Essentially, we talked about:

- How social media provides several kinds of data:

  • Passive – keyword monitoring, sentiment analysis (positive, negative or neutral brand mentions), website analytics, etc
  • Active – collecting fans and followers and seeing who they are and who their connections are (social influence/social capital), A/B testing, focus groups/feedback loops, etc

- Lots of tools available, free (Google Alerts, Twitter search) to expensive (Radian6); Analytics tools (Google Analytics, Omniture, Postrank)

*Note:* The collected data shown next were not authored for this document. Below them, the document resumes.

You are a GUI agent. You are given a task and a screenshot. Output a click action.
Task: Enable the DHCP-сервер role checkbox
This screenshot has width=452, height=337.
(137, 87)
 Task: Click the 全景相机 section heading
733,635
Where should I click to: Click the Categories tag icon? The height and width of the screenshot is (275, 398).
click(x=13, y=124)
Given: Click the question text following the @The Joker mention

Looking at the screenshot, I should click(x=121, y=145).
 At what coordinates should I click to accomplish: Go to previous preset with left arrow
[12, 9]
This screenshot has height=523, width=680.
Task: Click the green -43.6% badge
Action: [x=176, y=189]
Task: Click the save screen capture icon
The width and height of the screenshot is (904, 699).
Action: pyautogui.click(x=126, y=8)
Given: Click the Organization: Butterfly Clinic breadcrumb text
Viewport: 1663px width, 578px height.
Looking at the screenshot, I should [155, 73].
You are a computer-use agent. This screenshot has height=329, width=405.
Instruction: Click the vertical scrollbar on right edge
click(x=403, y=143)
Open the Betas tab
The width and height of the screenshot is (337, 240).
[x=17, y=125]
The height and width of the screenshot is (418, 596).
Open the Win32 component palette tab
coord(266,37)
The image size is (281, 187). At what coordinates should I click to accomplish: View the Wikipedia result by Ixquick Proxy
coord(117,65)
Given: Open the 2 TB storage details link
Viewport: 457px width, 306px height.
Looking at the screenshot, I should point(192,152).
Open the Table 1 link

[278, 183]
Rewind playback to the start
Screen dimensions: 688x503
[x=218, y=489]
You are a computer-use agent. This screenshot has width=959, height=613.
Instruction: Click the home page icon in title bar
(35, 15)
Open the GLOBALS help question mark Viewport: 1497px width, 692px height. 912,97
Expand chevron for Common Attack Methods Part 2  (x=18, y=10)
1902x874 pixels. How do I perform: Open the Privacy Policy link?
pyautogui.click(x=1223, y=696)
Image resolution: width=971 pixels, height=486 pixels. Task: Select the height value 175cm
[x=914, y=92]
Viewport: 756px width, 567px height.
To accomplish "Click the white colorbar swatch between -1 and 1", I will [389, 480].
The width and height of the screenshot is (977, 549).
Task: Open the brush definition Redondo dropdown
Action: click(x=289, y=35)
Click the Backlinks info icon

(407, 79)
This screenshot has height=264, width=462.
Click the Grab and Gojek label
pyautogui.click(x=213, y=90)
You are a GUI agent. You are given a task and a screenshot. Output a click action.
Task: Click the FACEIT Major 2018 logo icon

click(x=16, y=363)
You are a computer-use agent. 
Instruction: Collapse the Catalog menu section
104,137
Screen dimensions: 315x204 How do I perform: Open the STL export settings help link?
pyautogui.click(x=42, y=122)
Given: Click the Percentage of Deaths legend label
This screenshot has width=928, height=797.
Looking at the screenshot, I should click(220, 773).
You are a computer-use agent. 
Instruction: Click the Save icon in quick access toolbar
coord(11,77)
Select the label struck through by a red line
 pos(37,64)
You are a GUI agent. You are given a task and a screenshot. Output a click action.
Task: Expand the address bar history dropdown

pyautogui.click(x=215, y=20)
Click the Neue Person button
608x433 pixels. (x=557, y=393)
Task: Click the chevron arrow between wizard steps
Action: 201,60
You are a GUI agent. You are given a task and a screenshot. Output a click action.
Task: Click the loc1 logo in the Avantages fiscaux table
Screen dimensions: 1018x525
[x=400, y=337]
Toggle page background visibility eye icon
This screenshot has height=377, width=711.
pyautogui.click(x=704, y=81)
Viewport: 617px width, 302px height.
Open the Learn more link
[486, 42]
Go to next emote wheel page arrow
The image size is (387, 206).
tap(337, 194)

- Examples of research in action:

  • Zappos’ GetSatisfaction site – shows sentiment, has good back end data
  • MyStarbucksIdea – crowdsourcing ideas – product development, community voting = qualifies the data
  • Any user profile can be used to collect lots of new info about people – custom fields, who they are connected with, what groups they are joining

Check out Slide 11 in particular.  We didn’t actually have time to go into the “questions that drive us” because we were busy having a great discussion with the Market Research group and ran out of time, but these are questions we’d like YOU to think about as you’re measuring your social media progress.   Getting the data is easy.  Pretty charts are easy.  Nice spreadsheets are easy.  But what are you going to DO with this data?  Think about not only measuring progress against objectives, but using it for actionable business intelligence.

Have a good examples of how you’re using social data? Let us know, we’re always looking for good case studies or examples to use in our presentations.

3 responses to "Exploring the social web as a research tool"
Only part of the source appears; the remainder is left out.